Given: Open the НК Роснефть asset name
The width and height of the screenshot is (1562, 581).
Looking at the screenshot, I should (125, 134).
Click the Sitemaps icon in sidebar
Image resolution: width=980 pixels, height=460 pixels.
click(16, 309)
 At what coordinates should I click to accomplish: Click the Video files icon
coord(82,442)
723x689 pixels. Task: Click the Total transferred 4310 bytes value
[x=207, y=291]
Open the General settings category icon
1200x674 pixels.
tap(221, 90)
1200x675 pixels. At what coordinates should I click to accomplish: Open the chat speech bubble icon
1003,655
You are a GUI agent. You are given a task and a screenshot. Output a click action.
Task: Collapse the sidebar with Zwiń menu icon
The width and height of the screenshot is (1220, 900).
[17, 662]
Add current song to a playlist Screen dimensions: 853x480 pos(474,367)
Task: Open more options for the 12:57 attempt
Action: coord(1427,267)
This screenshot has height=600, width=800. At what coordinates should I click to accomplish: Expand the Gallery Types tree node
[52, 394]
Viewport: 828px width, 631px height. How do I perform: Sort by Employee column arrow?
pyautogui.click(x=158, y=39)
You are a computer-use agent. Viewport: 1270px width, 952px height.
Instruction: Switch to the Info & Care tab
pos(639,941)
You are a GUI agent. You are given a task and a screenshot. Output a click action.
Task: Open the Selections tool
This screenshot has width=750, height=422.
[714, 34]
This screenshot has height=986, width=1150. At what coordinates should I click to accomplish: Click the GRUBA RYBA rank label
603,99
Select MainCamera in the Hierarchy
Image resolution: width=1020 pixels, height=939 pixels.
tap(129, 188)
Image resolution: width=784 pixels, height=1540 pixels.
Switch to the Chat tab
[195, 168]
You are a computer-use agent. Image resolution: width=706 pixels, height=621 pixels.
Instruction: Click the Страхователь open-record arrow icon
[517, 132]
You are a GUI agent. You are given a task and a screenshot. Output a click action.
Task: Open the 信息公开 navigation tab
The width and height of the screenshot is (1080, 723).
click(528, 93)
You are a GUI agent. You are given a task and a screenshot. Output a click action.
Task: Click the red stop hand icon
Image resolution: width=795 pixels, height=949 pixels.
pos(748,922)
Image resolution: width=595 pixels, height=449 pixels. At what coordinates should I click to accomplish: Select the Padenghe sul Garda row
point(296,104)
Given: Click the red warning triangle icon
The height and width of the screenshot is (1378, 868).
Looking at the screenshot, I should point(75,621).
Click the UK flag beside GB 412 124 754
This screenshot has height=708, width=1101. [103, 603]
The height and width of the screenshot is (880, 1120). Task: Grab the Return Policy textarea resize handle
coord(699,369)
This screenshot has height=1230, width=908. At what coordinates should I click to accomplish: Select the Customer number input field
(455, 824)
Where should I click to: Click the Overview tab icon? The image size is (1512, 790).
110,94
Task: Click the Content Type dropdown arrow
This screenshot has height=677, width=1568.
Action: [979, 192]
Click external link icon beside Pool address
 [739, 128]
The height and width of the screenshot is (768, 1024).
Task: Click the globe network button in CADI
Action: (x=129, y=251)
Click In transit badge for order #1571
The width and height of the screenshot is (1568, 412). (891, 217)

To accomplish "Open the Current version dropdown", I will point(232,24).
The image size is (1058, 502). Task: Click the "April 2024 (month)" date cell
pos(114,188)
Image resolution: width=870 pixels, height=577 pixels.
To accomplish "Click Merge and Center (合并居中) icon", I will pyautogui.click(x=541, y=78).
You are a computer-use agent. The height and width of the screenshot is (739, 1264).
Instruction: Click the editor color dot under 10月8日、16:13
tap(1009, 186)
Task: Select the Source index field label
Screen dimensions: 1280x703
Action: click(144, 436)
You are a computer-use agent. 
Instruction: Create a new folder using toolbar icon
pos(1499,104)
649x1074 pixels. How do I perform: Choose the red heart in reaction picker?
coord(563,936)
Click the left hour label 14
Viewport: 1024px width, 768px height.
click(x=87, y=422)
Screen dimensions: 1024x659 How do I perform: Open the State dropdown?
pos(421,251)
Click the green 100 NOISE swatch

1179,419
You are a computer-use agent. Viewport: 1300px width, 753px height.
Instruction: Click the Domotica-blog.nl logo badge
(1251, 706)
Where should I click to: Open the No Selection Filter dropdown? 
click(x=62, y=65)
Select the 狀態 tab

== WHAT YOU HAVE TO DO ==
Copy the lines of the data above exactly as written, beginning with the line containing "This screenshot has width=750, height=422." and ending with the line containing "Given: Click the red warning triangle icon", and leave out all other lines.

== OUTPUT OF THE TASK ==
This screenshot has width=750, height=422.
[714, 34]
This screenshot has height=986, width=1150. At what coordinates should I click to accomplish: Click the GRUBA RYBA rank label
603,99
Select MainCamera in the Hierarchy
Image resolution: width=1020 pixels, height=939 pixels.
tap(129, 188)
Image resolution: width=784 pixels, height=1540 pixels.
Switch to the Chat tab
[195, 168]
You are a computer-use agent. Image resolution: width=706 pixels, height=621 pixels.
Instruction: Click the Страхователь open-record arrow icon
[517, 132]
You are a GUI agent. You are given a task and a screenshot. Output a click action.
Task: Open the 信息公开 navigation tab
The width and height of the screenshot is (1080, 723).
click(528, 93)
You are a GUI agent. You are given a task and a screenshot. Output a click action.
Task: Click the red stop hand icon
Image resolution: width=795 pixels, height=949 pixels.
pos(748,922)
Image resolution: width=595 pixels, height=449 pixels. At what coordinates should I click to accomplish: Select the Padenghe sul Garda row
point(296,104)
Given: Click the red warning triangle icon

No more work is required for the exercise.